The second crucial element is this. The events of that night took place during a supermoon, one of the biggest we’ve had in decades. But that’s about to change, because an even bigger supermoon is coming in twenty-four hours. The storm will reach its peak intensity over Death Valley, at the same time the supermoon rises over the valley.
I am not a superstitious person, but in the course of my research I have encountered several individuals and organizations of high scientific repute who place great importance on the events of that night, and while they deny the importance of the coming supermoon and its simultaneous storm, but their actions show otherwise. Someone called a hit on me. The Shoemakers paid me a visit. That’s why I utilized the tool you let me borrow.

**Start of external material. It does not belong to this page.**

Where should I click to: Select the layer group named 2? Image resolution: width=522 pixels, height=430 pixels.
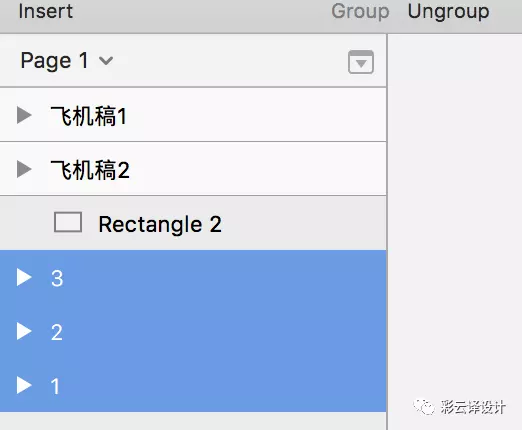pos(193,331)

“A preponderance of evidence.”
“Exactly. In 1948, three things happened at the same time. A supermoon rose over the Firewatch tower on Mount Coney, a storm ravaged the island, and a child went missing. I have documented witnesses to each of these events, and reason to believe that these events are connected, or at least that several disconnected organizations believe they are connected, or consider them connected in some way. All that I did already. Tomorrow night, in Death Valley, two of those three events will occur simultaneously, which has not happened since 1948. I am going to stop the third.”